> _WHAT TO DO_
Once you find a line containing the word "Compartí" in the entries below, copy it.

> _DATA FOR REVIEW_
Segment Open

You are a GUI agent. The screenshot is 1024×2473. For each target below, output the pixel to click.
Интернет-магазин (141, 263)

Segment Closed
Segment Open

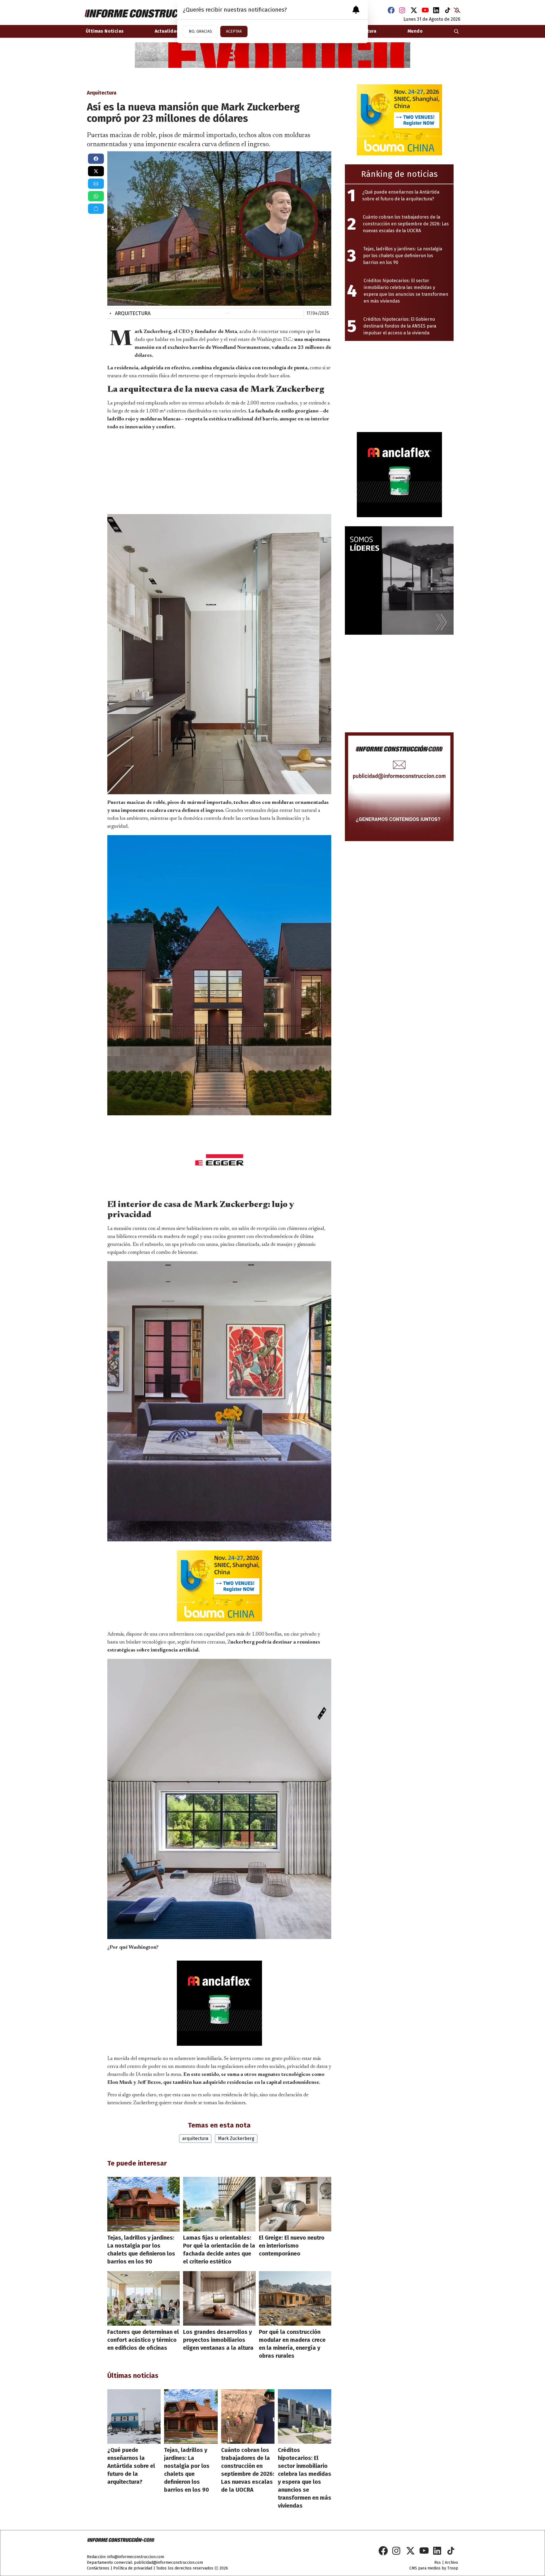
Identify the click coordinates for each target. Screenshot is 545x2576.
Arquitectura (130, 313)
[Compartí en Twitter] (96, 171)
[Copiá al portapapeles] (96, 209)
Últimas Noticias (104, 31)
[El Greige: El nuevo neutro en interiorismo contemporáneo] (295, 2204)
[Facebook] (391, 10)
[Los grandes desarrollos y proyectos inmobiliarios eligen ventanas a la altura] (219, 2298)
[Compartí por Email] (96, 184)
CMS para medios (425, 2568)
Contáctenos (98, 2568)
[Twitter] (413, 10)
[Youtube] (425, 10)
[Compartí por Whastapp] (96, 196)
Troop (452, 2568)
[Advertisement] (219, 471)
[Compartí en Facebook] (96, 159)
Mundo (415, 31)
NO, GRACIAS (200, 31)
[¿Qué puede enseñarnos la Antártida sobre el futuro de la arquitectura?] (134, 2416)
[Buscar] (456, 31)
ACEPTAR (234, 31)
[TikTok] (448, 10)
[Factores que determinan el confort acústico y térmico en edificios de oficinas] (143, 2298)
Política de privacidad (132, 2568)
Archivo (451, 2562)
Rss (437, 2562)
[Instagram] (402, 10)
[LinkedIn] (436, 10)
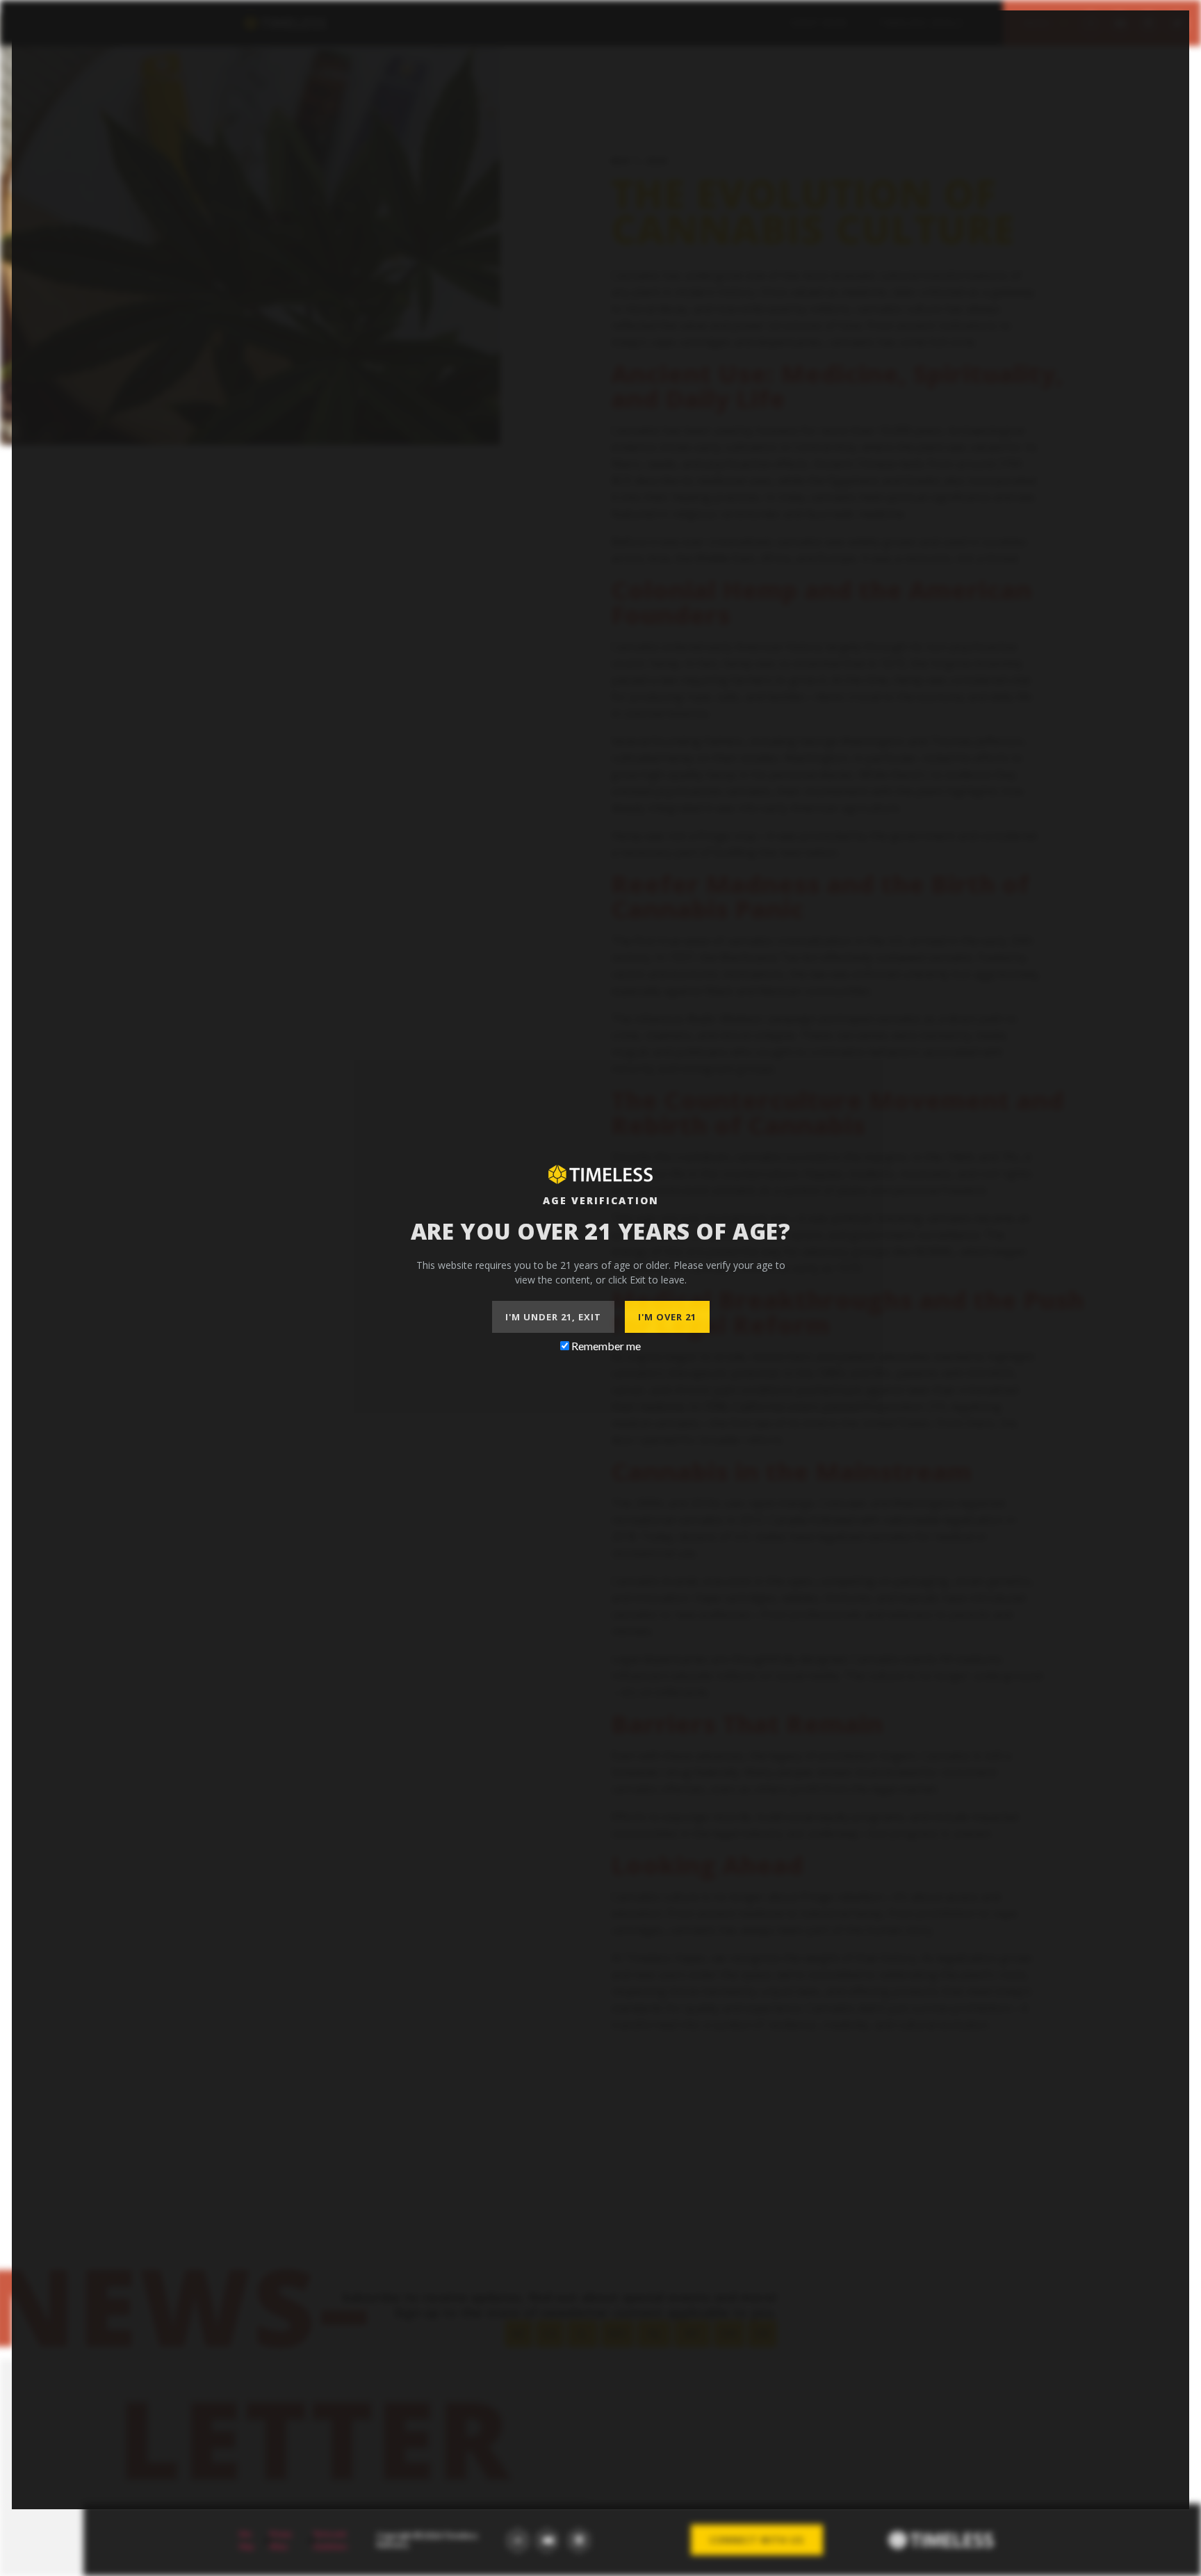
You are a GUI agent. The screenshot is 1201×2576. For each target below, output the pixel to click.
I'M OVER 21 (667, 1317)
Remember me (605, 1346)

Segment Closed

> _SOLVED EXERCISE_
[Compartí en Twitter] (96, 171)
[Compartí por Email] (96, 184)
[Compartí por Whastapp] (96, 196)
[Compartí en Facebook] (96, 159)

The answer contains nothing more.